# WORK TO BE COMPLETED
Within the records, find every line that includes the word "This" and copy it.

Stored data
[Start of Attachment]

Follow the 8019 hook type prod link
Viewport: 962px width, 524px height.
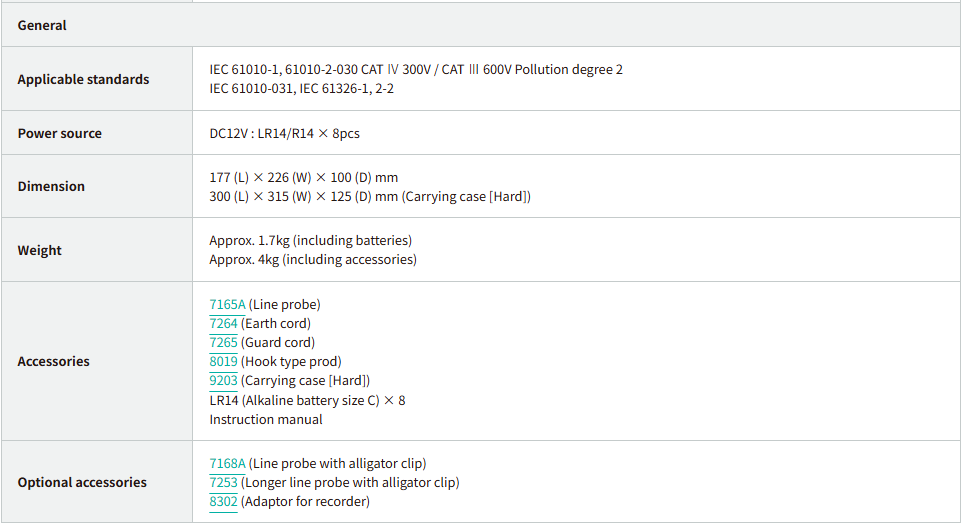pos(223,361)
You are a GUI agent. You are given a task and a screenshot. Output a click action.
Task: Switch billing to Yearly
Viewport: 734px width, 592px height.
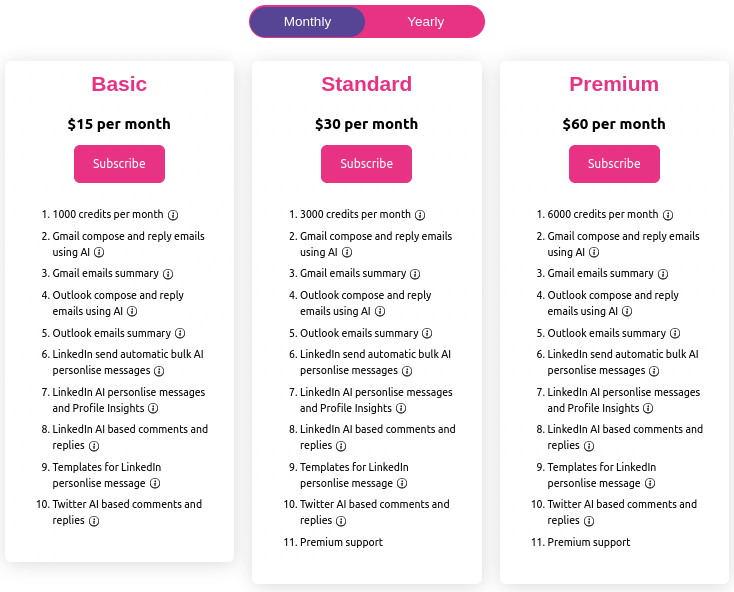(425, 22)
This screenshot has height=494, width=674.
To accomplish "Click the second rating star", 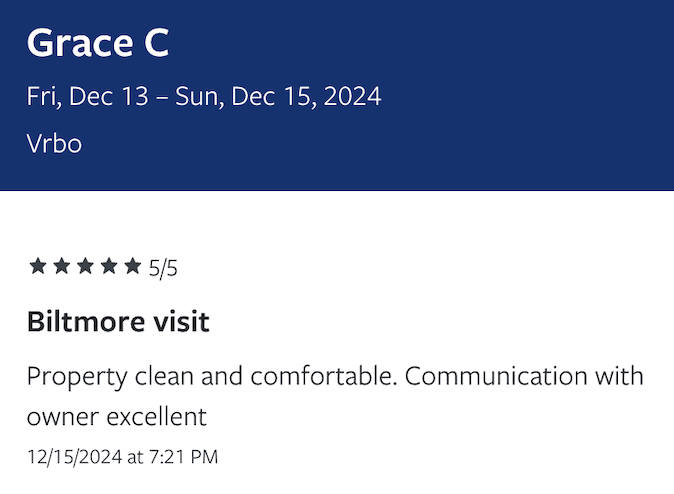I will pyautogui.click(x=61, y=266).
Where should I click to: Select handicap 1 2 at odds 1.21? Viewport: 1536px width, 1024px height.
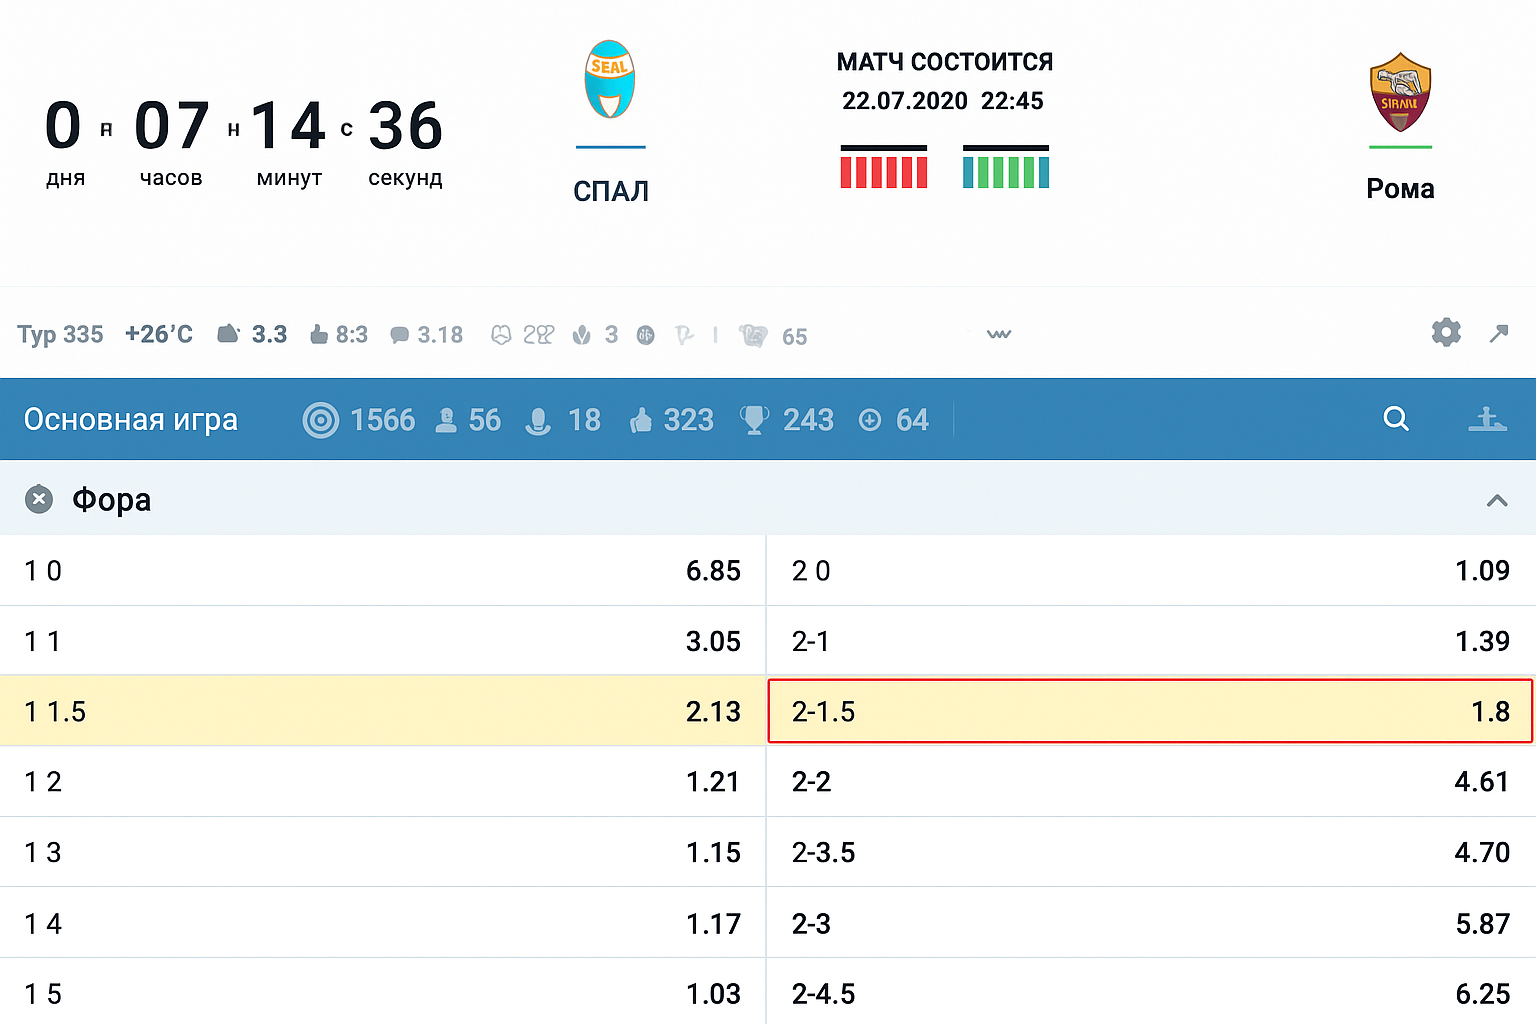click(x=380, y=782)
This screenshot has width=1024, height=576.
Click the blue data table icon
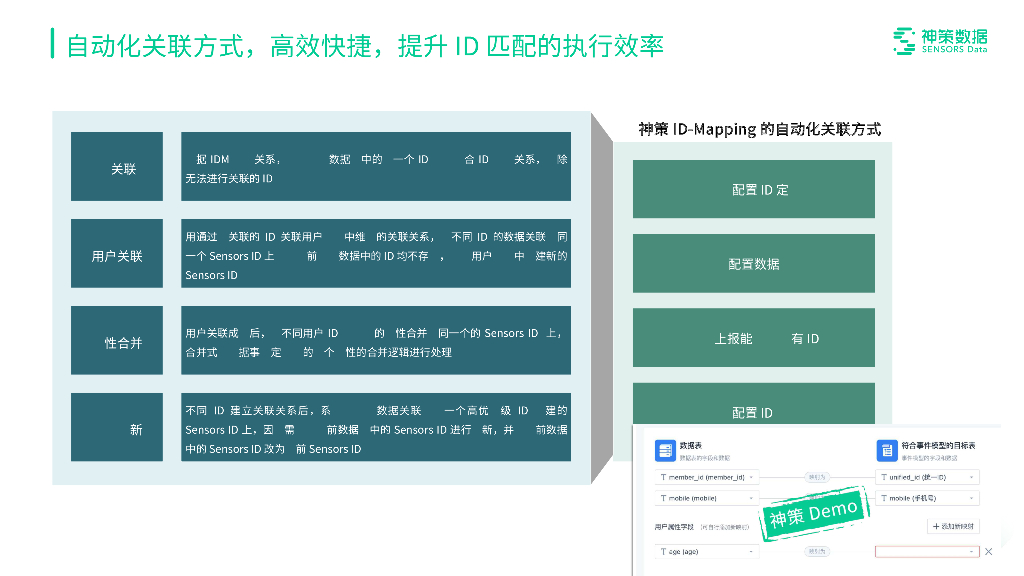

[End of Attachment]

# PROBLEM SOLUTION
This screenshot has height=494, width=674.
This screenshot has width=1024, height=576.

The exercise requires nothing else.